巻頭言2020.06

第59回定期全国大会

2020/06/12

日々働く人たちに敬意と感謝

世界保健機関(WHO)のパンデミック宣言(3月11日)からわずかに3カ月。

世界の感染者は、この1カ月で倍増し、ついに600万人(死者37万人)を超えるところとなった。
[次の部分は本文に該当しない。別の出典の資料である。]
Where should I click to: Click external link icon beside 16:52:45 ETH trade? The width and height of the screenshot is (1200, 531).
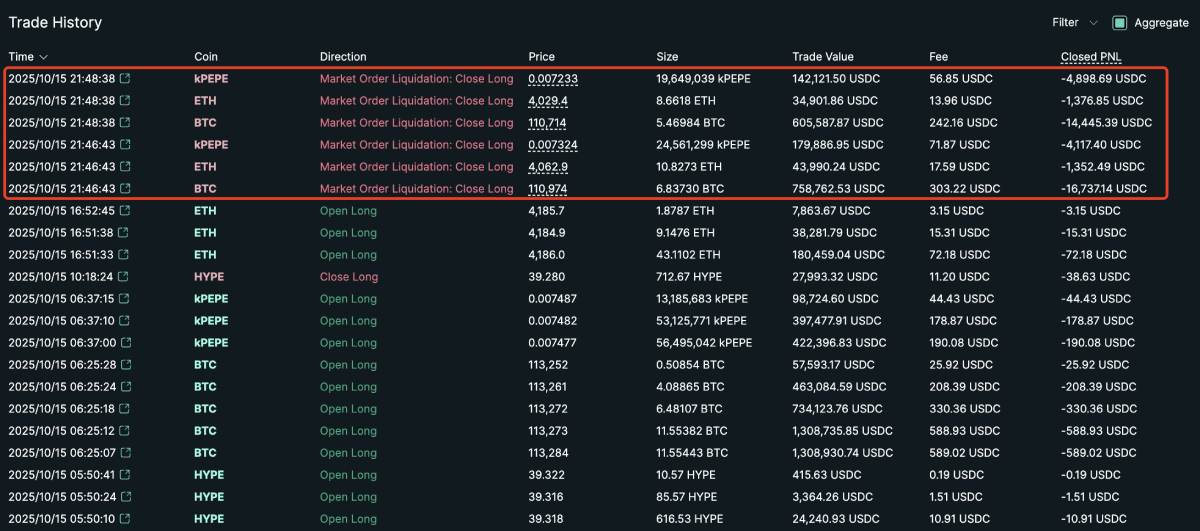click(x=125, y=211)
日本の感染者数(6月1日時点、クルーズ船含む)は1万7596人で、残念ながら905人の死亡が報告されている。

見えざる新型のウイルスと闘っておられる皆さんの一日も早い回復を祈念し、犠牲となられた皆さんに対しては、心からのご冥福をお祈りしたい。

その上で、安倍政権の初動対応を含め、この間の政治的混迷が続く中、日本の感染者と犠牲者が、各国との比較において低位にあることは世界の驚きとなっているが、その大きな要因として、感染リスクを抱えながらも、医療・介護の現場で日々苦闘いただいている皆さんの存在があることを決して忘れてはならない。

情報労連にもそれらに従事する多くの組合員が存在するが、すべての皆さんに対し心からの敬意と感謝を申し上げつつ、今後とも健康・安全には万全を期した上での職務遂行を切にお願いしたい。

パラダイムシフトに対峙した労働運動を模索

さて、世界に目を転じれば、ロシアや南半球諸国での急激な感染拡大が報道されており、引き続き、緊迫した状況が継続しているが、その一方で、感染源発生の地とされる中国をはじめ、先行して感染者が急増した国々(日本含む)では、防疫対策(渡航禁止やロックダウン、産業・企業活動の自粛や生活様式の変容等)による感染者数の低減を受けて、外出禁止の解除や産業・経済活動の再開も報じられているところである。

日本においても、『緊急事態宣言(4月7日発令)』の全域解除(5月25日)に至り、各自治体の要請に基づく各種制限や自粛の段階的解除、さらには学校も再開される状況にあるが、厳しい日々を乗り越えた一つのステップ(節目)として率直に歓迎したい。

その上で、識者からは、気の緩みによる感染拡大への再転換や第2波に対する懸念等が指摘されているところであり、コロナ禍の長期化を覚悟し、今後とも危機感を共有・継続しつつ、いわゆる“新たな日常の創造”に向けた情報労連におけるBCP(運動継続計画)等の検討・実践にも着手しなければならない。

本誌到着時、書面決議での開催とした『第59回定期全国大会(6月4日)』は終了し、『2020年度運動方針』の決定に基づく運動がスタートしていることを確信するが、事前に送付(5月21日)した中央闘争委員長あいさつでも触れたように、明年夏の定期全国大会(基軸大会)は、第60回の節目の大会であると同時に、複合産別化(多様な業種・業態の組織)を契機に、『情報労連』へと名称変更(1991年)してから30年の節目の大会となる。

「ウィズ・コロナ」「アフター・コロナ」下での政治・経済・社会のパラダイムシフトに対峙した労働運動や組織運営について模索する一年となることは論をまたないが、検討にあたっては、これまで追求してきた『F2F(face to face)』による組織運営、活動の可視化・参画による『感動』や『気付き』を大事にした論議に期待したい。